The pieces on display range from Leslie Lyon’s “Hurry Up, My Husband Wants To Spank Me!”, an improvisational exercise that welcomes contributions of poetic verse from its audience, to Galapagos Art Space’s “Floating Kabarette,” a trapeze performance. For many of the pieces on display, audience participation is key.
“We have many projects that invite participation—something as simple as borrowing a ‘picnic blanket’ for your use in the park, an augmented reality monster battle that’s only visible and activated by you on your smartphone, to a range of projects that require your input, either in gesture and motion or data to trigger the artwork,” Kim said.
All the pieces passed through a selection process as well as a procedure for allotting enough space for each piece in order to maintain its integrity. Each artist—whether they have been in the festival before or are new participants—must work with organizers to enhance their own installations. For organizers, the commitment to the neighborhood is what sets it apart from other art festivals in the city.
“DUMBO differs in its unique urban setting and its rich history of art and innovation that has been a part of this neighborhood since the turn of the last century,” Kim said. “We have an extraordinary waterfront park—amazing views of the Manhattan skyline and two bridges that the artists have to contend with as well as historic buildings, cobblestone streets, and the BQE.”

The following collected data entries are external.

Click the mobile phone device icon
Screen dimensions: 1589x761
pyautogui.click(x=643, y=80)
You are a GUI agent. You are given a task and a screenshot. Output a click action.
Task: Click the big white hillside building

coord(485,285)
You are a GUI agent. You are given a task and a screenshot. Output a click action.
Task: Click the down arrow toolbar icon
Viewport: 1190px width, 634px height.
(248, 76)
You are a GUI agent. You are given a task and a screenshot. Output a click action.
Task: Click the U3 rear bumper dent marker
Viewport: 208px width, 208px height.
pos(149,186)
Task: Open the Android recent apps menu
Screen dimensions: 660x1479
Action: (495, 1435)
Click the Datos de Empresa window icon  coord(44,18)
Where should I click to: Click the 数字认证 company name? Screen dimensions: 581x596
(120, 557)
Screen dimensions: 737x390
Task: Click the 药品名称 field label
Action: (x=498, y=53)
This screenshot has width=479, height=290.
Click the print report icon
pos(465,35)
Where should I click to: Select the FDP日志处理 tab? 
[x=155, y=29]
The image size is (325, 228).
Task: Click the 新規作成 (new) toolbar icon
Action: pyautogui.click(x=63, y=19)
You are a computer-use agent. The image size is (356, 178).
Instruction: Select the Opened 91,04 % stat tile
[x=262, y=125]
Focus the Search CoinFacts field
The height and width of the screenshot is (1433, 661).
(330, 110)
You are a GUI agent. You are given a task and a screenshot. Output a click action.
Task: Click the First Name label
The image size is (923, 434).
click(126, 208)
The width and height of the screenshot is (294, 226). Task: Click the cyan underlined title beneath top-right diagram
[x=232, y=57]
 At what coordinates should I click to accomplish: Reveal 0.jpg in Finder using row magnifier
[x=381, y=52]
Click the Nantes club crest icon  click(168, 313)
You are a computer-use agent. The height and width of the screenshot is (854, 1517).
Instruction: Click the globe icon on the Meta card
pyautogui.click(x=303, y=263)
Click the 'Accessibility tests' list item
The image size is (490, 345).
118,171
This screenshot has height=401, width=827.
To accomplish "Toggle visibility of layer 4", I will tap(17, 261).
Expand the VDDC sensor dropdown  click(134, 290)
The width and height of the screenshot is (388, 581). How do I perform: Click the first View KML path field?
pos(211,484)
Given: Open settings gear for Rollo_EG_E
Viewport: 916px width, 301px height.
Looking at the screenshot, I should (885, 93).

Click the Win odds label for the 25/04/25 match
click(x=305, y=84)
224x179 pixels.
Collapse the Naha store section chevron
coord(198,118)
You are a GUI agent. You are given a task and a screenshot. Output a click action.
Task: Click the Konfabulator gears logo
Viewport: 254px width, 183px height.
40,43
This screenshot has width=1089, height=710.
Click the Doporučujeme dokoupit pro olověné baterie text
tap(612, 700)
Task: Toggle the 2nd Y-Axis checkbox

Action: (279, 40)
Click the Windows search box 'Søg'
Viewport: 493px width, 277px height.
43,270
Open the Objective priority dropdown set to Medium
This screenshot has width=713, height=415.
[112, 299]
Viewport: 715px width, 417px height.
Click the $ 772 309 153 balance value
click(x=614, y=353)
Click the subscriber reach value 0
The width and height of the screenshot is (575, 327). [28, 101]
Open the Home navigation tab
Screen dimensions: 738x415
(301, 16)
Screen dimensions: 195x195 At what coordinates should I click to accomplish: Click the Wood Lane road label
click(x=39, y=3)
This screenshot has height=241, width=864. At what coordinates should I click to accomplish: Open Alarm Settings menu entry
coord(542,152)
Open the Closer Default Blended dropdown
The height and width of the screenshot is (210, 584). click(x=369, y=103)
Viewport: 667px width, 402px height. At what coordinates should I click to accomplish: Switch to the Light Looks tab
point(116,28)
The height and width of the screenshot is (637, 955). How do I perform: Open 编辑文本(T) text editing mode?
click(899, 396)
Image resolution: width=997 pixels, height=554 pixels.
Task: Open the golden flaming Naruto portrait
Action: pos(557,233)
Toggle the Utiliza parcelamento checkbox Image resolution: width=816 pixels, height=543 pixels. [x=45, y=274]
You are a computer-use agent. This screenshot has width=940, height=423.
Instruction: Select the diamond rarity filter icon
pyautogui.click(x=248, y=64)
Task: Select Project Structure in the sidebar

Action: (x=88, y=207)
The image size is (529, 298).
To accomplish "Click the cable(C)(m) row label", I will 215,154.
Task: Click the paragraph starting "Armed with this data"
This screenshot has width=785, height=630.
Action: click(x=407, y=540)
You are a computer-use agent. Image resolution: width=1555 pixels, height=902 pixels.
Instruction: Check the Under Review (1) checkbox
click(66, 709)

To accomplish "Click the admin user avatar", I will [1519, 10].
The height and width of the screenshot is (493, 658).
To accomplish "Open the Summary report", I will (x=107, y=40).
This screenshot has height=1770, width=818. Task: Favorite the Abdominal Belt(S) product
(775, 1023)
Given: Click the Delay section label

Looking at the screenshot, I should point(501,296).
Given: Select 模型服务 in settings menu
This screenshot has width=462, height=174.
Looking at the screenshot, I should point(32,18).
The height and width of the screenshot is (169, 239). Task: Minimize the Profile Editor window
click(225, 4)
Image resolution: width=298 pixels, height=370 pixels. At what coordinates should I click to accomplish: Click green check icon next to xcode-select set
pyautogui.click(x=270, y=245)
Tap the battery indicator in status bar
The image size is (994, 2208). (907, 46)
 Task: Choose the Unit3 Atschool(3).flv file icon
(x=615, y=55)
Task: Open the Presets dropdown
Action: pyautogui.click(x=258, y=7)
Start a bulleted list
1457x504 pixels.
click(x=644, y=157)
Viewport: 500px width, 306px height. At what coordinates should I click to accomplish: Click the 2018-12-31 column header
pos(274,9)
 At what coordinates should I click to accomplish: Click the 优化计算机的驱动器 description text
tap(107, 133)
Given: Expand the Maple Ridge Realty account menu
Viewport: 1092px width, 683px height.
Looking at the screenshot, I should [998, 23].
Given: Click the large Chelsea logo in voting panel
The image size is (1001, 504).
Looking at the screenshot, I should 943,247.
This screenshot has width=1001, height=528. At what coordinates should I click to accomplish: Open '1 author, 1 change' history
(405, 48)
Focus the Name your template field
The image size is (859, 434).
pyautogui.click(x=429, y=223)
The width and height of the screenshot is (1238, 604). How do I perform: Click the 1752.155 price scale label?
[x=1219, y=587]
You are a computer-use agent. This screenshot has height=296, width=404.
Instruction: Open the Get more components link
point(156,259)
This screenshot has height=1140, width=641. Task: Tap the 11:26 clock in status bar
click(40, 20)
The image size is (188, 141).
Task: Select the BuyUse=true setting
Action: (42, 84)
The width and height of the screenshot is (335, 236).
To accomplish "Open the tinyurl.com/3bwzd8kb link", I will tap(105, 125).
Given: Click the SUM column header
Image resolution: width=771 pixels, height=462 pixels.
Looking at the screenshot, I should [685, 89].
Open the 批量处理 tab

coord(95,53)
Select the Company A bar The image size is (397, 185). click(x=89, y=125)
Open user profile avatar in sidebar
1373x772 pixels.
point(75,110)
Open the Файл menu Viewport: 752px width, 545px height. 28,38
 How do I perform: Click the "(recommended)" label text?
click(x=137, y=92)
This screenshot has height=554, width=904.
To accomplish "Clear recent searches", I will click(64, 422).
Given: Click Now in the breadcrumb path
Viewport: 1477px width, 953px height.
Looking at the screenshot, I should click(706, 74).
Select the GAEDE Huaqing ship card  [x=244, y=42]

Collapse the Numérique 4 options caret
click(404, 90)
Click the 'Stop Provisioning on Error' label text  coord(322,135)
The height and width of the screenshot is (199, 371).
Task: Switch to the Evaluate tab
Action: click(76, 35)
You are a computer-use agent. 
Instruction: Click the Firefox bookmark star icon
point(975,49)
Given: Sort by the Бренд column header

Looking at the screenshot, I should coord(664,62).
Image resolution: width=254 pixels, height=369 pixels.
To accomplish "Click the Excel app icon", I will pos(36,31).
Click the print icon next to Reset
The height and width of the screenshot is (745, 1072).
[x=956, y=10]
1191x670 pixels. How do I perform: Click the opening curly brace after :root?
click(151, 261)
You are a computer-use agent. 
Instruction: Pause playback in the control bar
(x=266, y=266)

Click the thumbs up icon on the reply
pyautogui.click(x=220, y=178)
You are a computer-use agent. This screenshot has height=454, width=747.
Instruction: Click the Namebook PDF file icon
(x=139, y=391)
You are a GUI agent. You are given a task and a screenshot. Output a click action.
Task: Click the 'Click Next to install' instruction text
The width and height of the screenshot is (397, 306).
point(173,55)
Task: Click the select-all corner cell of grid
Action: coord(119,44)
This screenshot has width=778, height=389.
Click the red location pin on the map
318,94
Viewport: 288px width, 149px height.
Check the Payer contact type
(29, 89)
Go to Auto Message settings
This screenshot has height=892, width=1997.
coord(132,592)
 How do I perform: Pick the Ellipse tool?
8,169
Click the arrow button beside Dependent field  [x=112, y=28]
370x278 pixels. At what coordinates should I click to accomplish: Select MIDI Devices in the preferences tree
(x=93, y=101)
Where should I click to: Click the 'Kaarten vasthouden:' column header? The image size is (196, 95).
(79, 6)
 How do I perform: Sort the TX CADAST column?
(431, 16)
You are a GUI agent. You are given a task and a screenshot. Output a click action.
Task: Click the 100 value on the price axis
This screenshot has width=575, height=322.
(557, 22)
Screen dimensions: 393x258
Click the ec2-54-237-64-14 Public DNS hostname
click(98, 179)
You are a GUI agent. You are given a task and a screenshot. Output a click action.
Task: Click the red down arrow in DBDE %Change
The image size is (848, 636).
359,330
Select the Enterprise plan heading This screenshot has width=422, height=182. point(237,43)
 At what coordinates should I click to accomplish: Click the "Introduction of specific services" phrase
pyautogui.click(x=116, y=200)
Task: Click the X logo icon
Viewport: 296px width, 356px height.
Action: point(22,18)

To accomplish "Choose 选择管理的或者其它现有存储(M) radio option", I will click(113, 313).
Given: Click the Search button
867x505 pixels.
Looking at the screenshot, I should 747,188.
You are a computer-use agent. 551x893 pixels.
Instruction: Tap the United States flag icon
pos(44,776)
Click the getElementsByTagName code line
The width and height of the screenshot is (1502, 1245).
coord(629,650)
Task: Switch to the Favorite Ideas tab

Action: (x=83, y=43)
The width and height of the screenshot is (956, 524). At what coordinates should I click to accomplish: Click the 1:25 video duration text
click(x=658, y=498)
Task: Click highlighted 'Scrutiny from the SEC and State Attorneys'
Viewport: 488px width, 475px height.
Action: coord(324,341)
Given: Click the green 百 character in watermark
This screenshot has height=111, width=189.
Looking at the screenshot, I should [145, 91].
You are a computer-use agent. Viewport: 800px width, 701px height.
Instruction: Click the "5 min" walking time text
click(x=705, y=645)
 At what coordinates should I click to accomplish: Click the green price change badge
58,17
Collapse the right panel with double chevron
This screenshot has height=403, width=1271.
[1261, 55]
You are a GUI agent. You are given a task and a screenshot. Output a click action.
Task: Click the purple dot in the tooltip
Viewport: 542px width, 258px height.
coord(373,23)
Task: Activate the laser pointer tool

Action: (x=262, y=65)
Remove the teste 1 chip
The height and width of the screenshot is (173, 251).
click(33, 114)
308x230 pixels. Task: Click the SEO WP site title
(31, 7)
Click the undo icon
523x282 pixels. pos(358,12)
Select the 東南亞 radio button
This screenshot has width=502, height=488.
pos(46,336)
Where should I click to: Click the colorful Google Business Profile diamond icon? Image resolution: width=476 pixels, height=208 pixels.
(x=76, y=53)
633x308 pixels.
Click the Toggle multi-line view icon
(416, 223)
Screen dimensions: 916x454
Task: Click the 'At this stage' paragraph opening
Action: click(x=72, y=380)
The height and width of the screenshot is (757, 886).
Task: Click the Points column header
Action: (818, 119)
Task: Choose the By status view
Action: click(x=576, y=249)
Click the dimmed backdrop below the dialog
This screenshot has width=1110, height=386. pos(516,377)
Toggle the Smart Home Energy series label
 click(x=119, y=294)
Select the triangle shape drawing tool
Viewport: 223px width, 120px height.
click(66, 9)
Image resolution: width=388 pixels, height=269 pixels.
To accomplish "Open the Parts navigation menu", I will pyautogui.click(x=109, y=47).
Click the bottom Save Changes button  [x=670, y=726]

One example of these installations is Heather Hart’s “Bartertown.” Set in a familiar street fair scenario, the piece requires visitors to haggle in exchange for an item they want. However, instead of haggling with money, visitors must barter with either an item that they already own or a skill that they excel at.
“The point is to communicate and to re-invent an economy that is based on a value system we determine ourselves and that anyone can participate in, despite their financial position,” Hart said. “I encourage people to think creatively. Don’t only look in your backpack for a forgotten pen that someone might need, but think about what you are good at. Teach someone a language, write an IOU for services, give someone a hug.”
That is the inspiration that each artist is looking to reward his audience. With nearly 500 different performances, visitors might just find one that they can connect with—even if they were just strolling through the neighborhood.